P.S. I've accepted soulcheck's answer below, and he is right, but on investigating how the addition operator is implemented I just found that the following works:
>>> [1,2,3].__add__([4,5])
[1, 2, 3, 4, 5]
But presumably the add method doesn't modify the underlying object and creates a new one to return, like string methods.

extend works, just doesn't return any value as it's modifying the object it works on. That's a python convention to not return any value from methods that modify the object they're called on.
Try:
a = [1,2,3]
a.extend([4,5])
print a
edit:
As for why one reason for this could be that it's sometimes ambigous what the method should return. Should list.extend return the extended list? A boolean? New list size?
Also it's an implementation of command-query separation, ie. if it returned something it would be a query and command in one and cqs says it's evil (although sometimes handy - see list.pop()).
So generally you shouldn't return anything from mutators, but as with almost everything in python it's just a guideline.
list.__add__() is the method called when you do + on lists - it returns a new list.
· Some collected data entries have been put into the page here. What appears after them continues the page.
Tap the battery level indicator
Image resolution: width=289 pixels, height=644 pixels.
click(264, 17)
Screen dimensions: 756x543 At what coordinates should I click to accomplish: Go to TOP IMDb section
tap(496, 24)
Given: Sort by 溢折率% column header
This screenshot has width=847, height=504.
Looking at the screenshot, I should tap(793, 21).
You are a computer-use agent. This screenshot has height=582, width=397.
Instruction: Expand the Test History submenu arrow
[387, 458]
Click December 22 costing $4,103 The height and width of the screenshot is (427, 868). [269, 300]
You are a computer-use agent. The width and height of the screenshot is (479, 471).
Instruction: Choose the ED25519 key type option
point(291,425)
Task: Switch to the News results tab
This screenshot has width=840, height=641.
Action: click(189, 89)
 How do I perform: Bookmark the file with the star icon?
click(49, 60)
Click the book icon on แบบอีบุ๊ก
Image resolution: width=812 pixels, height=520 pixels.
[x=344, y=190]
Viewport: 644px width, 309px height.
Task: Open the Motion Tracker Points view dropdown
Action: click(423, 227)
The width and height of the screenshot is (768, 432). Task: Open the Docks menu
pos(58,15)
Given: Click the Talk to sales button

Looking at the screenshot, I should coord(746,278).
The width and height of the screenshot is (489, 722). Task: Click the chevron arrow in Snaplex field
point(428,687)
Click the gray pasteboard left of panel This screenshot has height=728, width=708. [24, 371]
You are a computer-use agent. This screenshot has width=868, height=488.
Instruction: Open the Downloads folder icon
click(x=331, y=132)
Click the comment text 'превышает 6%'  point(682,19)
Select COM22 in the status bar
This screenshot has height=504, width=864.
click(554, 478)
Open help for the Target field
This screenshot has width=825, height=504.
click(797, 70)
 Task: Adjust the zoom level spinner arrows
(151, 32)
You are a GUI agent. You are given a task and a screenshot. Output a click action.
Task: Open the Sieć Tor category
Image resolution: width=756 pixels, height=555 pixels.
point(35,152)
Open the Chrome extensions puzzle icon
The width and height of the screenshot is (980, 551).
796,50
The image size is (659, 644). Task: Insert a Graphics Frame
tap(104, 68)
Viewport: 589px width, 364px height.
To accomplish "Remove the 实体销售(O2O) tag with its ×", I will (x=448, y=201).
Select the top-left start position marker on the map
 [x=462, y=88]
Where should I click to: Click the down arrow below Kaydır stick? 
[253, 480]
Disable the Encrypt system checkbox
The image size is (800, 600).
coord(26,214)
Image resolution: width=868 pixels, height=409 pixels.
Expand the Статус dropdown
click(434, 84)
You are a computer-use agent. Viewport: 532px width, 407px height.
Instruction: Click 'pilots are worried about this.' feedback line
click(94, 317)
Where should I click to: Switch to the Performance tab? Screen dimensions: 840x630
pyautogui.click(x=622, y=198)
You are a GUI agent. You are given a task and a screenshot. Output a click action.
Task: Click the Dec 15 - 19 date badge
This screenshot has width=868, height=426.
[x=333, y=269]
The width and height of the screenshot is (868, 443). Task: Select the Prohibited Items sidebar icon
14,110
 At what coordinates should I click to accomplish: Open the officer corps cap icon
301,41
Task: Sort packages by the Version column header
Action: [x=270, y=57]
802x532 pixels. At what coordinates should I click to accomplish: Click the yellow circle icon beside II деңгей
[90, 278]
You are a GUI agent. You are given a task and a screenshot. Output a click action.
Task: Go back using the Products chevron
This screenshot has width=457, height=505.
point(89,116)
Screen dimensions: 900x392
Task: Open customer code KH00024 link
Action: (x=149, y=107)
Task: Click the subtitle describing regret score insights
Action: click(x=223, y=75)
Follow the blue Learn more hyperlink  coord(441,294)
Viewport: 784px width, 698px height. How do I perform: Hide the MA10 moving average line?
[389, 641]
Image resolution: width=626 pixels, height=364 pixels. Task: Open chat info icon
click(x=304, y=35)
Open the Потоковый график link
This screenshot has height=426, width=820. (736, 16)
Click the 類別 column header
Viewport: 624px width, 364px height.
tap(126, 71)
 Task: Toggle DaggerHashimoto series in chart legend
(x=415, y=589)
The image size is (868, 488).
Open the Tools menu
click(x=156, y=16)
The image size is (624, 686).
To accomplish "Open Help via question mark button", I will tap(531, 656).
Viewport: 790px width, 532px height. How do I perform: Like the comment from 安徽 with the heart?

This is due to the design of the interface. Extend does extend the list but does not return any value.
l = [1, 2, 3]
l.extend([4, 5])
print l

Related

Should I ever return a list that was passed by reference and modified?

I have recently discovered that lists in python are automatically passed by reference (unless the notation array[:] is used). For example, these two functions do the same thing:
def foo(z):
z.append(3)
def bar(z):
z.append(3)
return z
x = [1, 2]
y = [1, 2]
foo(x)
bar(y)
print(x, y)
Before now, I always returned arrays that I manipulated, because I thought I had to. Now, I understand it's superfluous (and perhaps inefficient), but it seems like returning values is generally good practice for code readability. My question is, are there any issues for doing either of these methods/ what are the best practices? Is there a third option that I am missing? I'm sorry if this has been asked before but I couldn't find anything that really answers my question.
This answer works on the assumption that the decision as to whether to modify your input in-place or return a copy has already been made.
As you noted, whether or not to return a modified object is a matter of opinion, since the result is functionally equivalent. In general, it is considered good form to not return a list that is modified in-place. According to the Zen of Python (item #2):
Explicit is better than implicit.
This is borne out in the standard library. List methods are notorious for this on SO: list.append, insert, extend, list.sort, etc.
Numpy also uses this pattern frequently, since it often deals with large data sets that would be impractical to copy and return. A common example is the array method numpy.ndarray.sort, not to be confused with the top-level function numpy.sort, which returns a new copy.
The idea is something that is very much a part of the Python way of thinking. Here is an excerpt from Guido's email that explains the whys and wherefors:
I find the chaining form a threat to readability; it requires that the reader must be intimately familiar with each of the methods. The second [unchained] form makes it clear that each of these calls acts on the same object, and so even if you don't know the class and its methods very well, you can understand that the second and third call are applied to x (and that all calls are made for their side-effects), and not to something else.
Python built-ins, as a rule, will not do both, to avoid confusion over whether the function/method modifies its argument in place or returns a new value. When modifying in place, no return is performed (making it implicitly return None). The exceptions are cases where a mutating function returns something other than the object mutated (e.g. dict.pop, dict.setdefault).
It's generally a good idea to follow the same pattern, to avoid confusion.
The "best practice" is technically to not modify the thing at all:
def baz(z):
return z + [3]
x = [1, 2]
y = baz(x)
print(x, y)
but in general it's clearer if you restrict yourself to either returning a new object or modifying an object in-place, but not both at once.
There are examples in the standard library that both modify an object in-place and return something (the foremost example being list.pop()), but that's a special case because it's not returning the object that was modified.
There's not strict should of course, However, a function should either do something, or return something.. So, you'd better either modify the list in place without returning anything, or return a new one, leaving the original one unchanged.
Note: the list is not exactly passed by reference. It's the value of the reference that is actually passed. Keep that in mind if you re-assign

Python tuple ... is not a tuple? What does the comma do? [duplicate]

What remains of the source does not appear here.